Friday, April 30, 2004

manson high school class of '89: where are they now?


(my hometown [starred] and surrounding area)

I got an e-mail about the plans for my 15th high school class reunion today. I haven't gone to either of the earlier class reunions, but I'm thinking I might drive the five hours back there for this one. Although the reunion dinner, in true Rural Iowa fashion, has three entree options, none of which are vegetarian.

The organizer attached a spreadsheet that had the addresses for the 38 alums (out of a class of 39) that he was able to find. Turns out that the residential destinations of the members of my graduating class can be broken neatly into thirds. Here's where we ended up, with some blue symbols of sociological significance to be explained below:

Stayed within 25 miles of my hometown (34%):

Ft. Dodge, Iowa
Ft. Dodge, Iowa
Ft. Dodge, Iowa
Ft. Dodge, Iowa
Ft. Dodge, Iowa
Knierim, Iowa
Manson, Iowa
Manson, Iowa
Manson, Iowa
Manson, Iowa
Manson, Iowa (cousin of jf)
Manson, Iowa
Manson, Iowa

Note: Fort Dodge is a small city of about 25,000 that is 20 miles from Manson. It represents the closest thing to urban life within an hour's drive of my hometown. One of the big things to do in high school was to drive to Fort Dodge and then drive up and down this one street. Fort Dodge is not just an eyesore but a full-sensory-organ-sore. Spend fifteen minutes within its city limits and you have to take a hot shower of at least that long to wash the wasted life in the air off your skin.

Stayed in Iowa, but more than 25 miles from my hometown: (32%)

Algona, Iowa *
Ames, Iowa
Ankeny, Iowa
Burlington, Iowa
Cedar Rapids, Iowa
Clive, Iowa
Decorah, Iowa *
Des Moines, Iowa
Des Moines, Iowa
Grimes, Iowa
Indianola, Iowa *
Mason City, Iowa (another cousin)

Out of Iowa (34%):

Branson, Missouri *
Colorado Springs, Colorado
Fort Campbell, Kentucky (second cousin)
Ft. Collins, Colorado
Fulton, Missouri
Lauderdale, Minnesota *
Lawrence, Kansas *
MTN. Home Air Force Base, Idaho
Madison, Wisconsin *
Norfolk, Nebraska *
Owatonna, Minnesota
Pembroke Pines, Florida *
Valrico, Florida *

* The ten blue asterisks denote the people who graduated in the top 10 in my graduating class.** (Yes, I remember. Keep in mind that I went to kindergarten with 2/3 of these people, so we went through thirteen years of sorting and tracking together.) Presumably you don't need to statistical training to see the pattern between how people did in school then and where they are living now.

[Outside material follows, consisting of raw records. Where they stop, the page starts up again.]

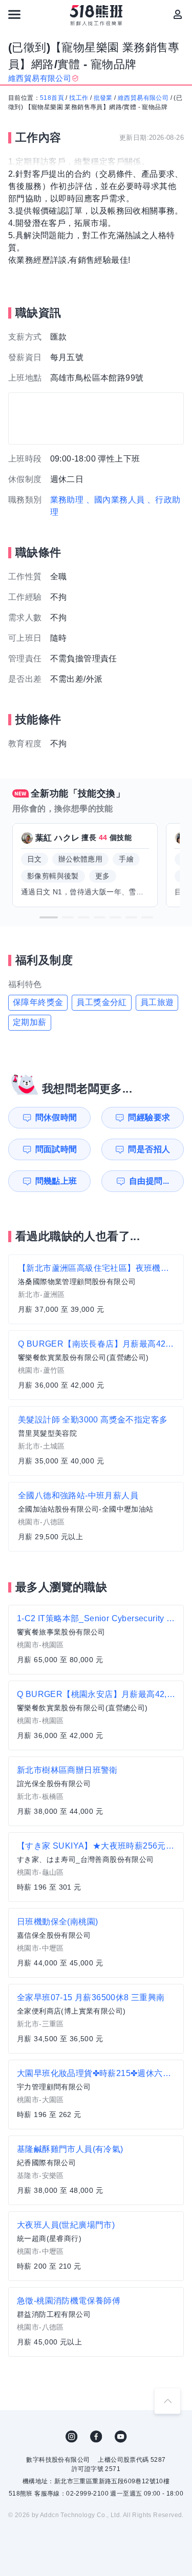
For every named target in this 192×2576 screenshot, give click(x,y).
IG (72, 2437)
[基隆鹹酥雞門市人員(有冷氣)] (96, 2170)
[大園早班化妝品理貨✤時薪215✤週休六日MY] (96, 2094)
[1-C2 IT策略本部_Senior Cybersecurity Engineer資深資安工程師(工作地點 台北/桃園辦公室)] (96, 1639)
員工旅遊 (157, 1002)
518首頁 (52, 97)
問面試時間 (56, 1149)
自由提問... (149, 1181)
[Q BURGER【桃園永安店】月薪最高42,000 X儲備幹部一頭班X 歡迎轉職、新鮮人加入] (96, 1715)
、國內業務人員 (115, 499)
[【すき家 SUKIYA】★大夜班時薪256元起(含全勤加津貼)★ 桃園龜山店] (96, 1867)
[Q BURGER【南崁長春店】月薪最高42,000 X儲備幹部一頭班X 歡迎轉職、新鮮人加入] (96, 1365)
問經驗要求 (149, 1117)
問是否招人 (149, 1149)
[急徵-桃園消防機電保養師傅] (96, 2322)
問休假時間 (56, 1117)
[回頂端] (167, 2401)
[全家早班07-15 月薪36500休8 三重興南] (96, 2018)
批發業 (103, 97)
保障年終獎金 (38, 1002)
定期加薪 (30, 1022)
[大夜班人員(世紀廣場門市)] (96, 2246)
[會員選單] (178, 14)
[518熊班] (96, 15)
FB (96, 2437)
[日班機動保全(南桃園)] (96, 1943)
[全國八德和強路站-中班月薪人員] (96, 1516)
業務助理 (67, 499)
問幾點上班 (56, 1181)
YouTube (121, 2437)
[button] (48, 917)
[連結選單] (14, 14)
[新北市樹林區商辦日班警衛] (96, 1791)
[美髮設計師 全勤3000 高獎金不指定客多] (96, 1441)
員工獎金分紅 (101, 1002)
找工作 (78, 97)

** I was third. I was on the path toward valedictory status until the last semester of my senior year, when I began showing up 20 or more minutes late every day to first-period calculus, spoiling my 4.0. I already had my scholarship to the University of Iowa, and so didn't care. That semester I also got an F in chorus because I quit going. The only reason I was in chorus at all was so I could be in the school musical, where I was traditionally bestowed with the role of the largest non-singing male part. I was told the F in chorus would be on my permanent record--yes! my permanent record***--and assume it is, although fortunately the stigma of it has not spoiled any subsequent employment or other opportunities for me, except perhaps my audition to be one of the yodelers for that one game on The Price is Right.

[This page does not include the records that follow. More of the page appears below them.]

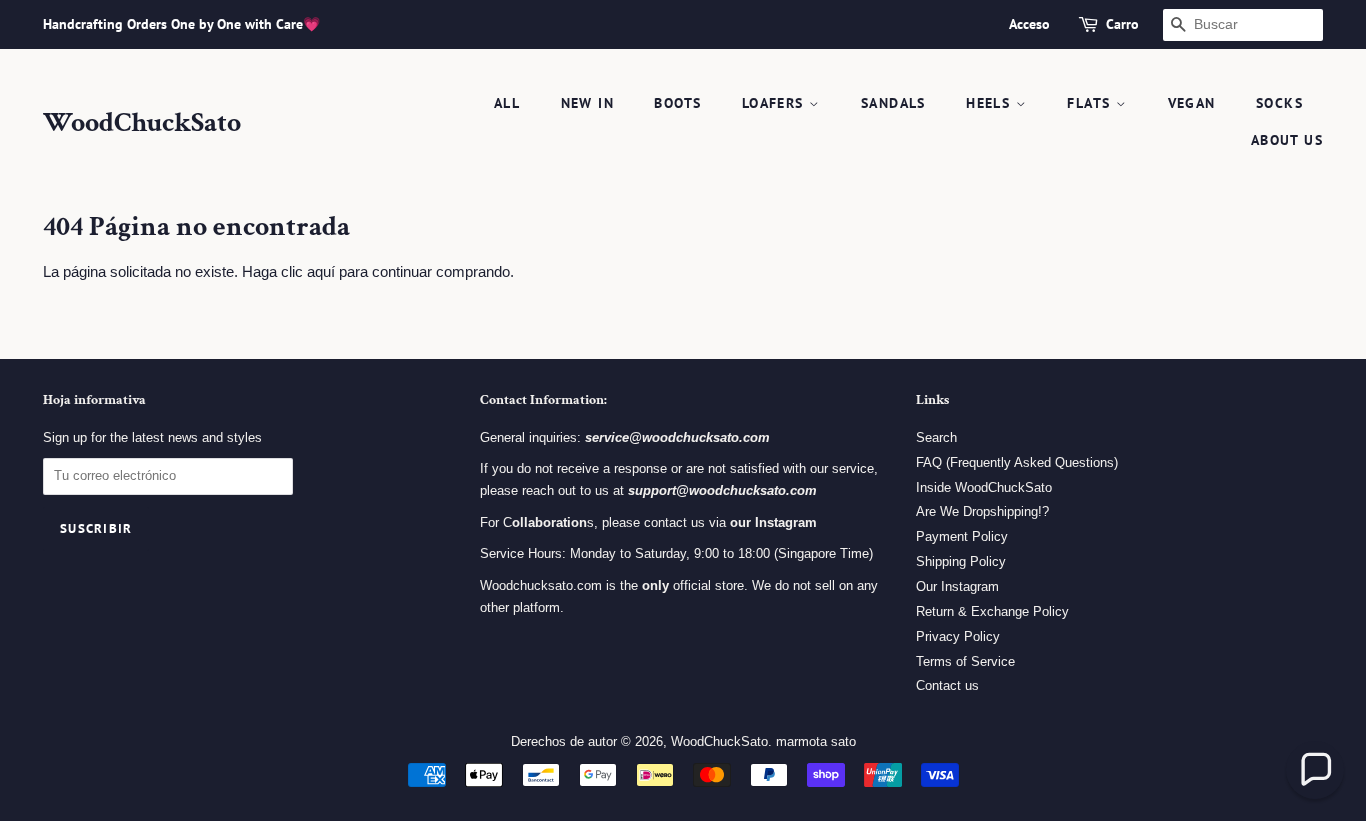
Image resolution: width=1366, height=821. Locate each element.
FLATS (1091, 103)
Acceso (1029, 24)
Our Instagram (957, 586)
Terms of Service (965, 661)
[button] (1315, 770)
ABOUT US (1287, 140)
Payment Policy (962, 536)
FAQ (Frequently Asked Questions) (1017, 462)
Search (936, 437)
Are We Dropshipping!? (982, 511)
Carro (1122, 24)
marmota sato (816, 741)
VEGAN (1192, 103)
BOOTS (677, 103)
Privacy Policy (958, 636)
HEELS (990, 103)
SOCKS (1279, 103)
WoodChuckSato (142, 123)
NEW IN (587, 103)
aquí (321, 271)
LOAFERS (775, 103)
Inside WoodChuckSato (984, 487)
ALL (507, 103)
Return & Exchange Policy (992, 611)
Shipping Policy (961, 561)
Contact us (947, 685)
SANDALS (893, 103)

*** In the interests of nostalgia and full disclosure about my permanent record, I should not that this isn't the only F on it. I also stopped doing the pointless assignments in spelling one semester in junior high and was given an F for that. This was the same semester that I finished eighth in Iowa's state spelling bee. I'm no good at busywork, but, believe me, even in my direst moments of intellectual self-doubt, I still know that I can spell, regardless of what my permanent record my suggest.